* Task: Please repeat the data below word for word, starting with the line containing "Where should I click to: Click" and ending with the line containing "pyautogui.click(x=376, y=356)", including both of those lines.

Records from a pointing dataset:

********

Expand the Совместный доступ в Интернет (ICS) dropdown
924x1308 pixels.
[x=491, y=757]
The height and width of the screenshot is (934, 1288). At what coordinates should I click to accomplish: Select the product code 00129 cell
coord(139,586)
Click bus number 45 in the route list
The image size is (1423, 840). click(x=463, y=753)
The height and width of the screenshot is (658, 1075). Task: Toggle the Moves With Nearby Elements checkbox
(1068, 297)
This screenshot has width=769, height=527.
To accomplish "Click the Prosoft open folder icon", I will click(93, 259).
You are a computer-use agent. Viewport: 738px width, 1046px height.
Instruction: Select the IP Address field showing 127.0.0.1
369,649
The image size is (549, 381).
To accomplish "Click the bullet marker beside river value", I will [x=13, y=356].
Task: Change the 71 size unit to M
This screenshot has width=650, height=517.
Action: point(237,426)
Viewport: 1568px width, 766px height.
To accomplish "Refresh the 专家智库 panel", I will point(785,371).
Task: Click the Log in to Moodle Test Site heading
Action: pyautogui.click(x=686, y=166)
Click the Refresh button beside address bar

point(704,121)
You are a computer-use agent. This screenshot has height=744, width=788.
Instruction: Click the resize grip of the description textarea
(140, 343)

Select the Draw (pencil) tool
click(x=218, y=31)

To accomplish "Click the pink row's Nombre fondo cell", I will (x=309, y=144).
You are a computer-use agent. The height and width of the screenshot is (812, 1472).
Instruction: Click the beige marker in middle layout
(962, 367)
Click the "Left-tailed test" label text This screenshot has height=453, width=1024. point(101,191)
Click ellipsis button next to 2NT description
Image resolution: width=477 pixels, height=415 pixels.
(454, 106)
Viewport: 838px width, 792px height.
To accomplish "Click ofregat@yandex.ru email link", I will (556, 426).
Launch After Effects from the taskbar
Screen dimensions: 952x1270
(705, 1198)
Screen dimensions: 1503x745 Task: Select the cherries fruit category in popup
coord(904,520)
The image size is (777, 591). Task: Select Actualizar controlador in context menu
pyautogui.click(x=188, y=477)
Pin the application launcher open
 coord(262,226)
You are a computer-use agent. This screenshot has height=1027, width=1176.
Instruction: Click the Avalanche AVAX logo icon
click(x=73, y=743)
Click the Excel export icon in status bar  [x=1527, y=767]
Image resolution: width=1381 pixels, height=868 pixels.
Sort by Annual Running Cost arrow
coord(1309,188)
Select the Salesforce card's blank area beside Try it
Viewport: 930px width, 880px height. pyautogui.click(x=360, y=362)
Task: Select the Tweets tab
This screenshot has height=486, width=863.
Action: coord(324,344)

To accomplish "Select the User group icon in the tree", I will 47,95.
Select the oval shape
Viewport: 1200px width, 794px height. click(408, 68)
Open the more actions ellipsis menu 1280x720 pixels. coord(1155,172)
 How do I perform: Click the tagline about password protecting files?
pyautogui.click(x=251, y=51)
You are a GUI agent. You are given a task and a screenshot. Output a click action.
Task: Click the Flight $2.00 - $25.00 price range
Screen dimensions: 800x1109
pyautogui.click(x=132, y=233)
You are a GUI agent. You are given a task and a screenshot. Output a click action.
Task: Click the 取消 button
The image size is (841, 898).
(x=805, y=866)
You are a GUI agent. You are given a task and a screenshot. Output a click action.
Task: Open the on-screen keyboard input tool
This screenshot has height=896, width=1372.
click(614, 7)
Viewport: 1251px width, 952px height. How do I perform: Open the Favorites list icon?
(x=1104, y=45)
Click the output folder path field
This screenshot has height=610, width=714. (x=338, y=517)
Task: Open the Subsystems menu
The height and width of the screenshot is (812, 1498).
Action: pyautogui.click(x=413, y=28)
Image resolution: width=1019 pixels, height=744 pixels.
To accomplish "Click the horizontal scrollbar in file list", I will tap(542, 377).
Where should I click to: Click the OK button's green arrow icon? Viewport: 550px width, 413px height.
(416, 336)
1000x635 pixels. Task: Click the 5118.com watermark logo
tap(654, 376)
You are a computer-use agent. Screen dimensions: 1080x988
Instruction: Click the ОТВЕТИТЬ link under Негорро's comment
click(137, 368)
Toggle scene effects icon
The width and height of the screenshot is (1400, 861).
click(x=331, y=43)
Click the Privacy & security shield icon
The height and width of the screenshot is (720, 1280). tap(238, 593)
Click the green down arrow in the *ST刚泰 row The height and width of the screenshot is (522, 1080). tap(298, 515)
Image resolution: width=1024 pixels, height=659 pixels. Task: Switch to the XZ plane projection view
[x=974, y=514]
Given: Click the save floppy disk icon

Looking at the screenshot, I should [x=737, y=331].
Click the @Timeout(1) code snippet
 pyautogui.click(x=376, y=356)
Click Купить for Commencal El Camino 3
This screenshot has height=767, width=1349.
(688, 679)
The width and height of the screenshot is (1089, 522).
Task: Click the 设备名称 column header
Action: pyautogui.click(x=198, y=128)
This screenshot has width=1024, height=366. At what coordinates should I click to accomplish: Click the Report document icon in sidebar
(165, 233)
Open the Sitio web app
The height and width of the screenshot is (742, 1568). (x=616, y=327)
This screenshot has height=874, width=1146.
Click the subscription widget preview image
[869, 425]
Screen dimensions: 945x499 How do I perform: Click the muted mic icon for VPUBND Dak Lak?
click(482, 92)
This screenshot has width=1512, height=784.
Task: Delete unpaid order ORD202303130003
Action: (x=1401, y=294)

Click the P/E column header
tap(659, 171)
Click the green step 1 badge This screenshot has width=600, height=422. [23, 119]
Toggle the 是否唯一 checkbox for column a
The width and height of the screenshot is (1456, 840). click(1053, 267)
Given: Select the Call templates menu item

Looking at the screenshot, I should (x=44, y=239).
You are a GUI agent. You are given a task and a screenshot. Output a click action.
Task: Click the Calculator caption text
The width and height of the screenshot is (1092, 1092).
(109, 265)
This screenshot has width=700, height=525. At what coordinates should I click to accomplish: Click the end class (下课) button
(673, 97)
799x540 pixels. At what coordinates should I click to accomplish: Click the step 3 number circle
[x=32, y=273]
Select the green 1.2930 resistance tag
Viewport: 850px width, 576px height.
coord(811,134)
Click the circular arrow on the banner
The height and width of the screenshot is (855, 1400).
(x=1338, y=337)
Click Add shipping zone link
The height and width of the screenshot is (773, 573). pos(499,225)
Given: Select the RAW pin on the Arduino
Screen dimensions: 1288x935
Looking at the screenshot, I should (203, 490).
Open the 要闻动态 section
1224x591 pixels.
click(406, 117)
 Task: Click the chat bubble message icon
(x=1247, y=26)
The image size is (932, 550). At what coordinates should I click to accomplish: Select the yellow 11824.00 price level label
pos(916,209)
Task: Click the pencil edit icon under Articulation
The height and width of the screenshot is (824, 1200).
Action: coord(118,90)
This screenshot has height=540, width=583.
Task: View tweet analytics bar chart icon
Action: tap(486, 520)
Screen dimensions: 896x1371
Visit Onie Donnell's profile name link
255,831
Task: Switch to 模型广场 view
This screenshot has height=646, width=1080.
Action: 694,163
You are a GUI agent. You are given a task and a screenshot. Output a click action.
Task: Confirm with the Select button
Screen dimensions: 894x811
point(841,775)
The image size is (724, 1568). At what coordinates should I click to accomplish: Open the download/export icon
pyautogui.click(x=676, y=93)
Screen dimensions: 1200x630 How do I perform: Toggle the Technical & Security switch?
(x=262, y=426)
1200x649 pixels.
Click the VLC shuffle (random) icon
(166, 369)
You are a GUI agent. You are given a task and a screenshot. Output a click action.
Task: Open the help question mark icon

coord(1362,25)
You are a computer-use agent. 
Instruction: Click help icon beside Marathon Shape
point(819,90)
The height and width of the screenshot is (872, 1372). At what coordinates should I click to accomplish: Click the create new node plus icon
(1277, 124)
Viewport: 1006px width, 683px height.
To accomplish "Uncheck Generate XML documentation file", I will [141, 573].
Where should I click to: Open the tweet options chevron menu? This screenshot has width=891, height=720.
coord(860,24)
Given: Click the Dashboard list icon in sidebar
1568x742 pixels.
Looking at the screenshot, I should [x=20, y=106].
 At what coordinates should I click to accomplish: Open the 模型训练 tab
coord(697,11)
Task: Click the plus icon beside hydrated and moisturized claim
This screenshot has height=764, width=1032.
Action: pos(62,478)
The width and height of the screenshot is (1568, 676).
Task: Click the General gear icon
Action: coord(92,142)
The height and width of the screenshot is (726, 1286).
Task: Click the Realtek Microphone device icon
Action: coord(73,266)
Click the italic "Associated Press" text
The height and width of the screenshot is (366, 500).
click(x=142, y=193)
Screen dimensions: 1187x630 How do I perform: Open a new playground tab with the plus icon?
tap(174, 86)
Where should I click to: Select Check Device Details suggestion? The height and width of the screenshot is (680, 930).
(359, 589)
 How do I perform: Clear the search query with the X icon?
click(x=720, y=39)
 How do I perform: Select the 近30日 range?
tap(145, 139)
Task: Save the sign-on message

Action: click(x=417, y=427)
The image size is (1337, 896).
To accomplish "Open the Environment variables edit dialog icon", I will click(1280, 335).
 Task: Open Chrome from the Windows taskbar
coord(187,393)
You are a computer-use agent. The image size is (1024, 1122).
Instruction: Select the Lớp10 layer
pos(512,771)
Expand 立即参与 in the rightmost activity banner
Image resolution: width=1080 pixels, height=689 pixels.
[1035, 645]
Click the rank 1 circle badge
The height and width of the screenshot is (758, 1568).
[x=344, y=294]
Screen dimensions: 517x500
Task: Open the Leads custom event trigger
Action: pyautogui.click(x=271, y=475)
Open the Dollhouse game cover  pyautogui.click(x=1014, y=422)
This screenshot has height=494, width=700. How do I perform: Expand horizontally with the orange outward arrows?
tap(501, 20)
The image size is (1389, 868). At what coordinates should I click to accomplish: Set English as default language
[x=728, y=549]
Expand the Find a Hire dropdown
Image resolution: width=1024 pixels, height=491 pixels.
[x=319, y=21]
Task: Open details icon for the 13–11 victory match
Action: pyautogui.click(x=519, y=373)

********

* Task output:
Where should I click to: Click the OK button's green arrow icon? Viewport: 550px width, 413px height.
(416, 336)
1000x635 pixels. Task: Click the 5118.com watermark logo
tap(654, 376)
You are a computer-use agent. Screen dimensions: 1080x988
Instruction: Click the ОТВЕТИТЬ link under Негорро's comment
click(137, 368)
Toggle scene effects icon
The width and height of the screenshot is (1400, 861).
click(x=331, y=43)
Click the Privacy & security shield icon
The height and width of the screenshot is (720, 1280). tap(238, 593)
Click the green down arrow in the *ST刚泰 row The height and width of the screenshot is (522, 1080). tap(298, 515)
Image resolution: width=1024 pixels, height=659 pixels. Task: Switch to the XZ plane projection view
[x=974, y=514]
Given: Click the save floppy disk icon

Looking at the screenshot, I should [x=737, y=331].
Click the @Timeout(1) code snippet
 pyautogui.click(x=376, y=356)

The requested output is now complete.